# Sourcing and grouping RSS feeds

There's a lot of focus nowadays on webscraping for information retrieval, but before web-scraping and its questionable ethics there already existed a solution for computer-readable news data.

RSS (Rich Site Summary) feeds publish frequently updated information on the news/pages/documents available from a site.  The RSS document (an xml kind of thing) contains a headline, summary description (usually just one sentence), a picture and a link to the full article or document.  RSS systems are used in RSS reader software and other news aggregation apps to provide information on available stories while minimising overhead (eg; an app for browsing news articles doesn't have to retrieve and load every article/web page in full, just the much smaller amount of information in the RSS document).

So I can use them to create a corpus of summarized news items right?

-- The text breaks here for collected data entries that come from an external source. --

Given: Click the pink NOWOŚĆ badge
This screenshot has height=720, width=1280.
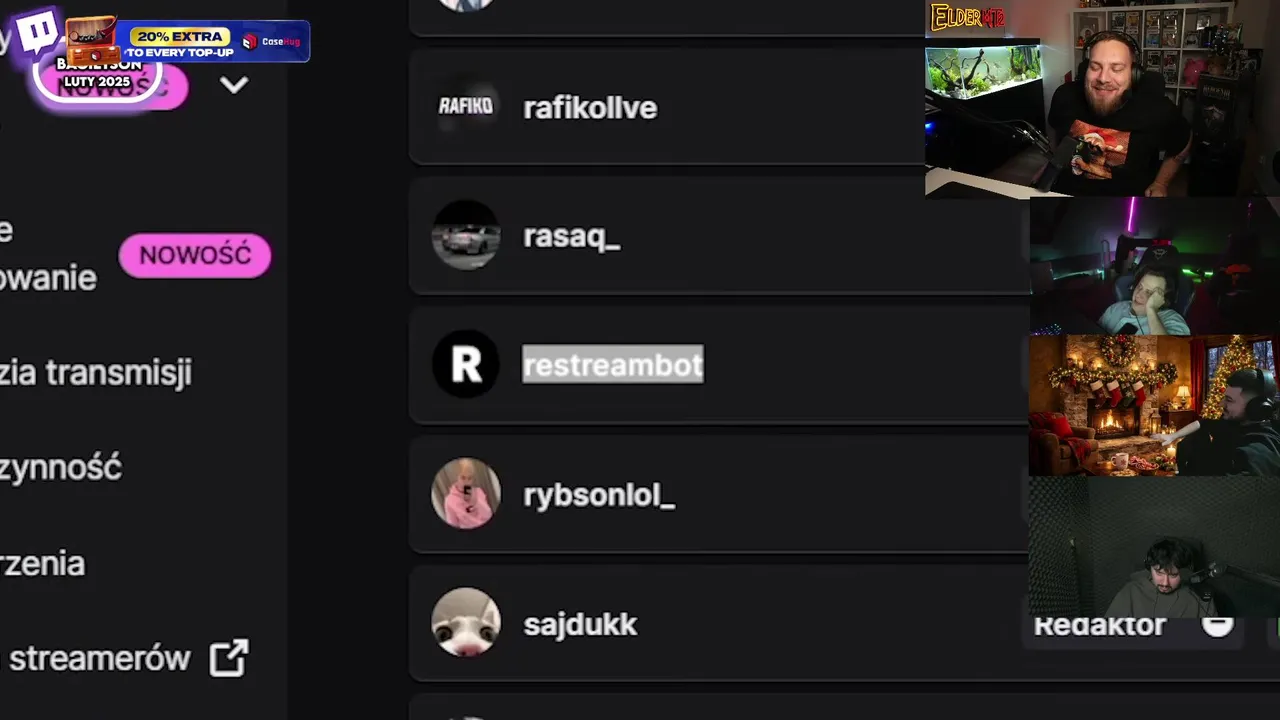Looking at the screenshot, I should click(x=195, y=256).
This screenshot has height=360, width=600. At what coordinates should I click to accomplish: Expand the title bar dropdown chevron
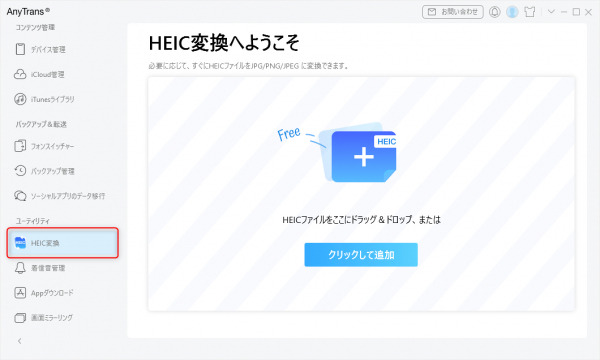pos(551,11)
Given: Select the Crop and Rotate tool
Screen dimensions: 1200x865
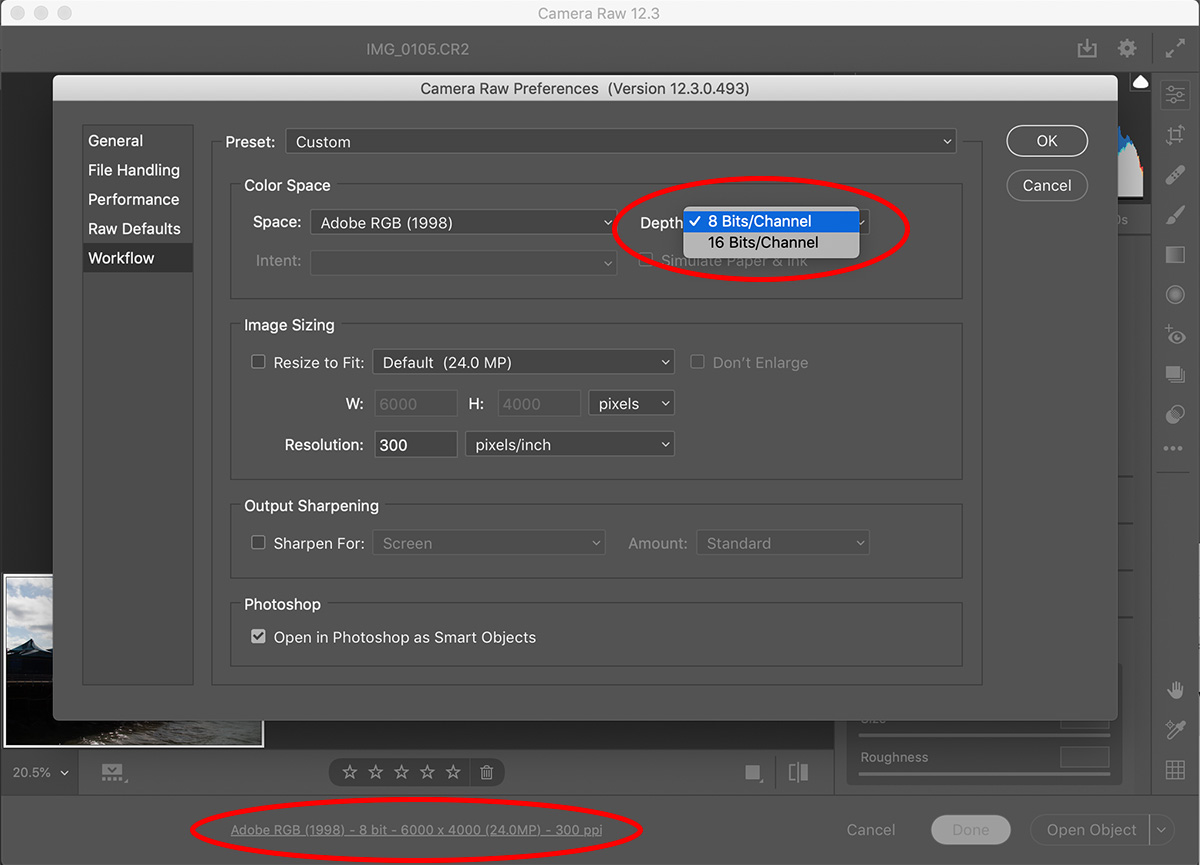Looking at the screenshot, I should [x=1174, y=134].
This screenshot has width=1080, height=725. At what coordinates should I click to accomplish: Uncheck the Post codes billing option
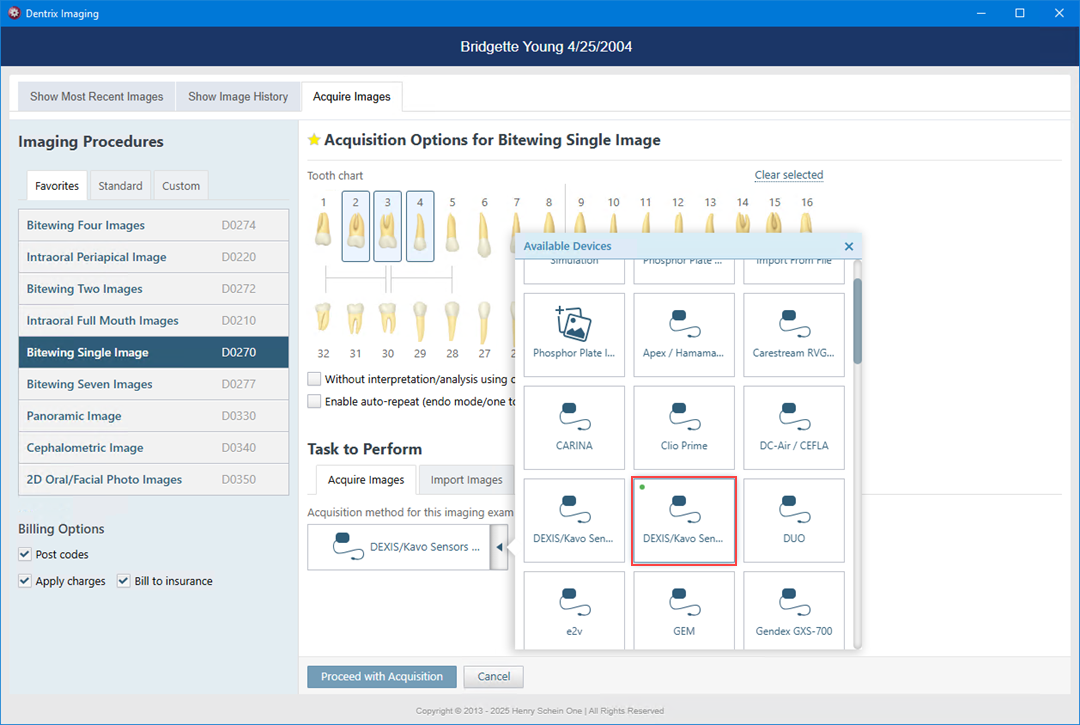[24, 554]
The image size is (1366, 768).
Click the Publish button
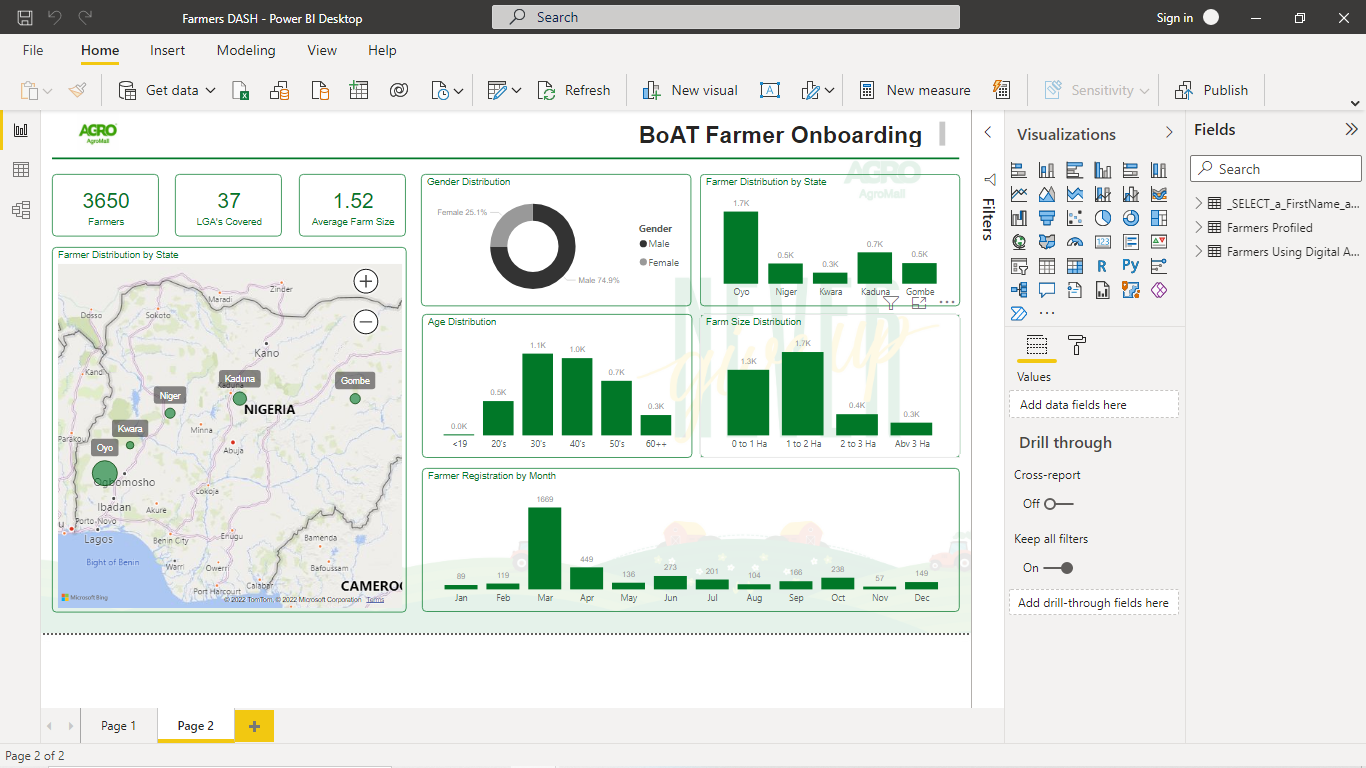[x=1212, y=90]
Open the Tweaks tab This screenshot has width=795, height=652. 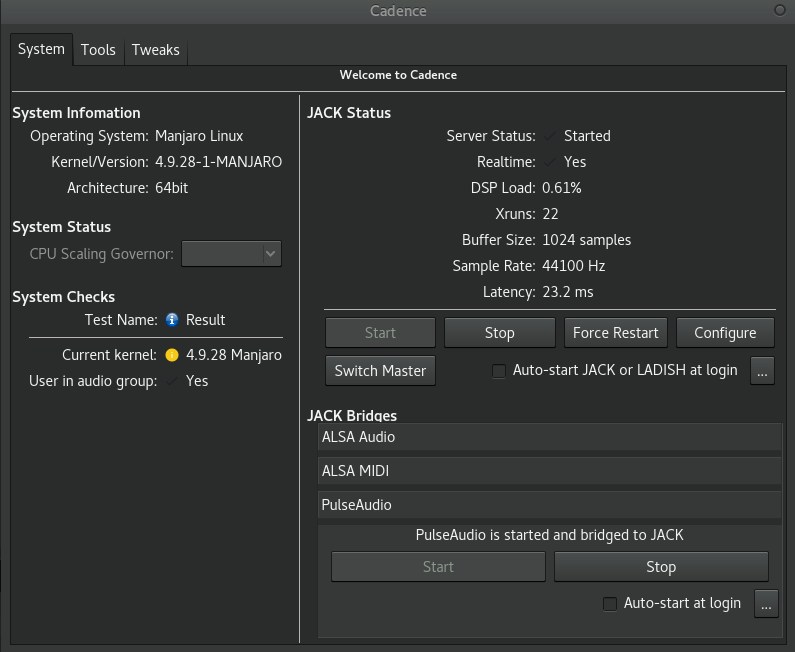pyautogui.click(x=155, y=50)
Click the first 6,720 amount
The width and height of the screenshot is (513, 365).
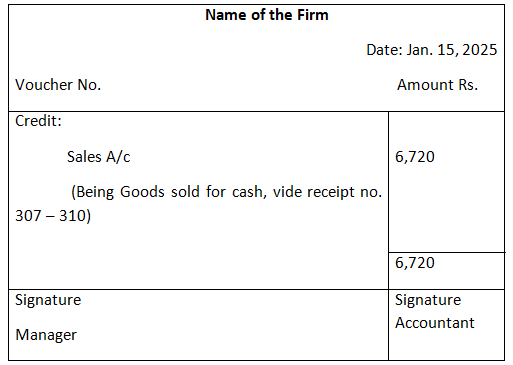(415, 157)
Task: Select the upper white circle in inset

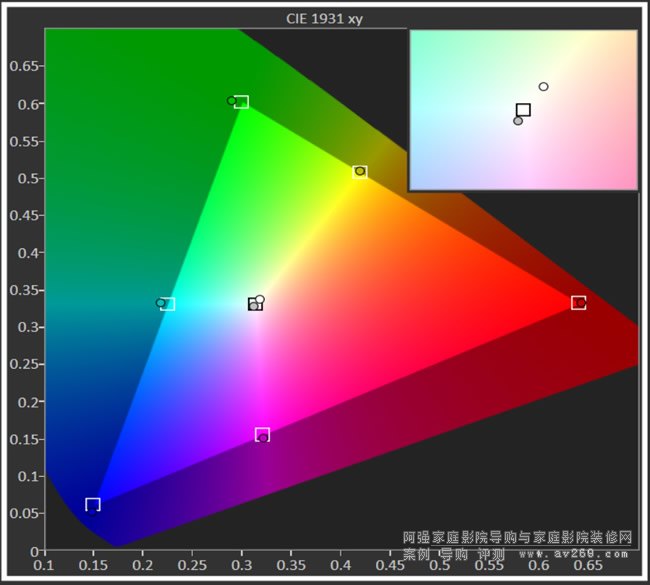Action: pyautogui.click(x=543, y=87)
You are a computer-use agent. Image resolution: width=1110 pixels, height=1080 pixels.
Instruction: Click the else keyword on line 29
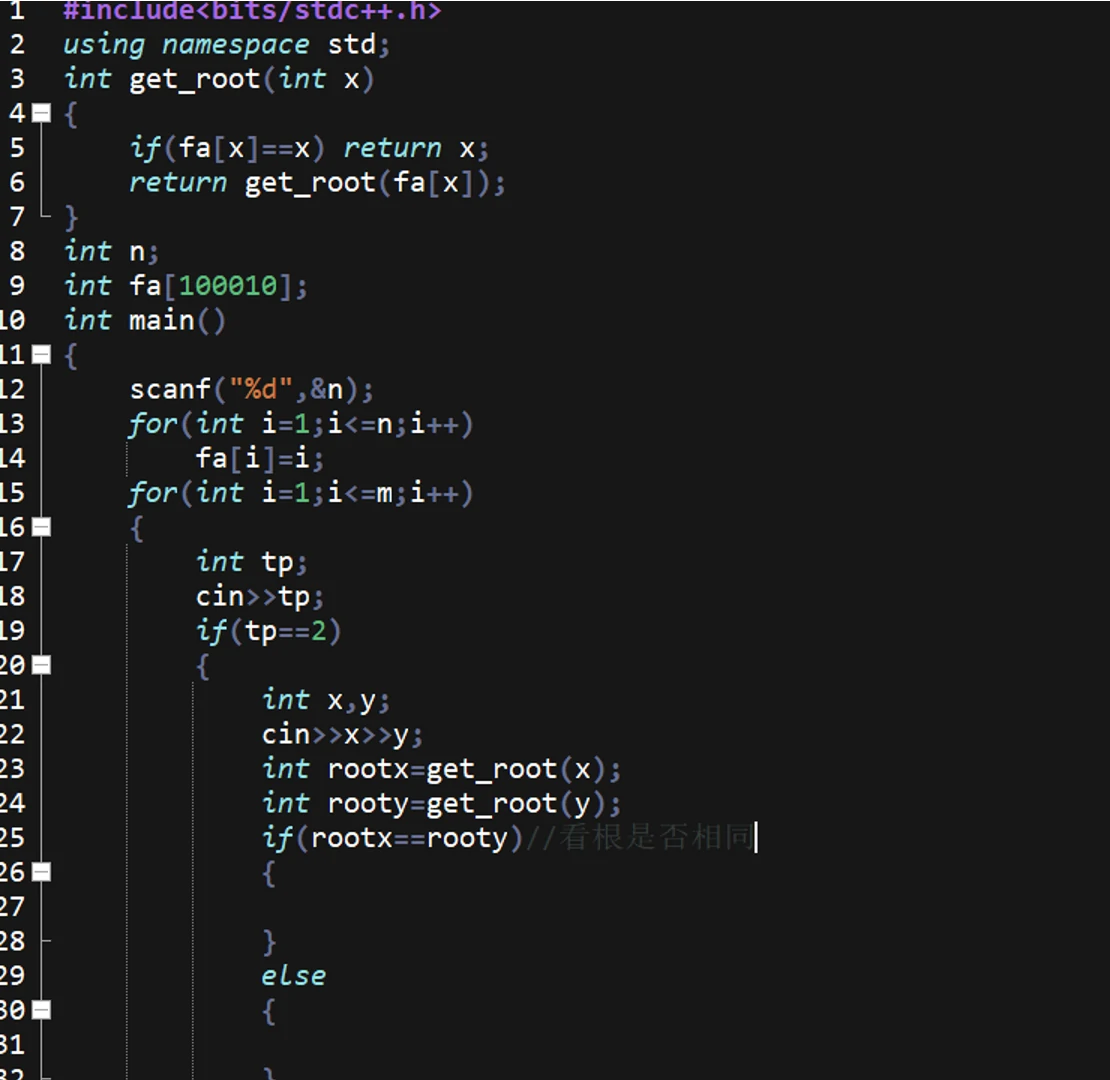point(293,975)
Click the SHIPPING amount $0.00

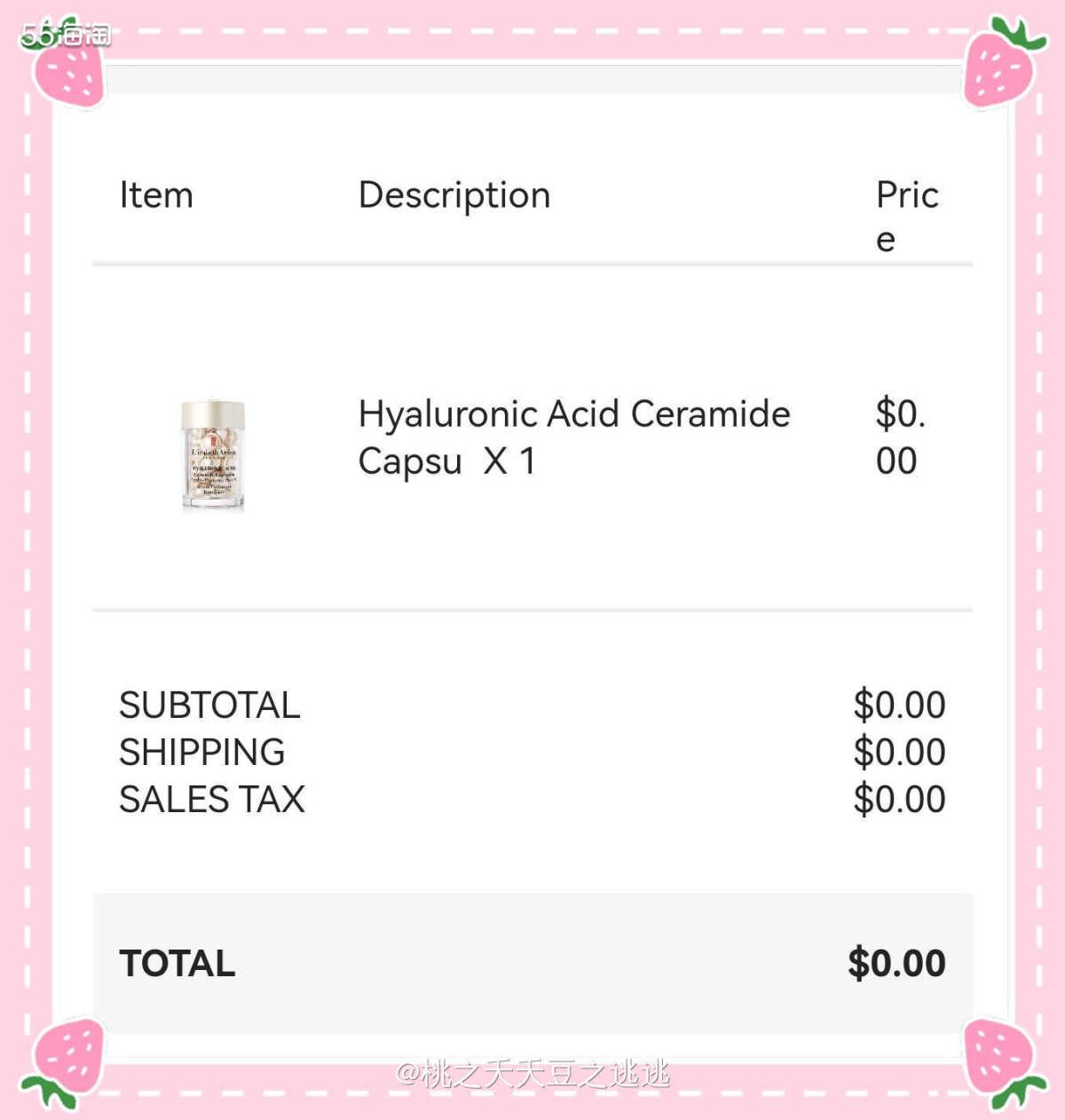pos(899,753)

Info on how to get the RSS docs from https://www.pythonforbeginners.com/feedparser/using-feedparser-in-python

In [1]:
import numpy as np
import pandas as pd
import feedparser

### The BBC feed
Is a fairly straight-forward example

In [2]:
bbc = feedparser.parse("http://feeds.bbci.co.uk/news/rss.xml")

In [14]:
bbc.keys()

dict_keys(['feed', 'entries', 'bozo', 'headers', 'href', 'status', 'encoding', 'version', 'namespaces'])

In [9]:
len(bbc['entries'])

41

In [8]:
for article in bbc['entries']:
    print(article['title'], article['summary'], article['links'][0]['href'])

Brexit: Ministers plead with MPs to back Theresa May's deal MPs are said to be planning to delay Brexit, as Jeremy Corbyn vows to try to topple the government "soon". https://www.bbc.co.uk/news/uk-politics-46853689
Alps snow: Avalanche kills three skiers near Lech, Austria Three German skiers die and one is missing after an avalanche near the Austrian ski resort of Lech. https://www.bbc.co.uk/news/world-europe-46854663
Paris bakery explosion death toll rises to four The body of a woman is found in the rubble of the buildings destroyed by a huge explosion on Saturday. https://www.bbc.co.uk/news/world-europe-46856109
Sturgeon refers herself to standards panel over Salmond case A standards panel will review the conduct of Scotland's first minister during an investigation into the Alex Salmond allegations. https://www.bbc.co.uk/news/uk-scotland-46856934
Woman and toddler left in crashed car in Long Eaton The driver hit five cars before crashing and trying to run off, leaving a toddler and 

### The Reuters feed
Includes a lot of formatting information within the summary field, which is a pain in the ass.  Solved by splitting on "<"

In [22]:
reu = feedparser.parse("http://feeds.reuters.com/Reuters/worldNews")

In [24]:
len(reu['entries'])

20

In [21]:
for article in reu['entries']:
    print(article['title'], article['summary'].split("<")[0], article['links'][0]['href'])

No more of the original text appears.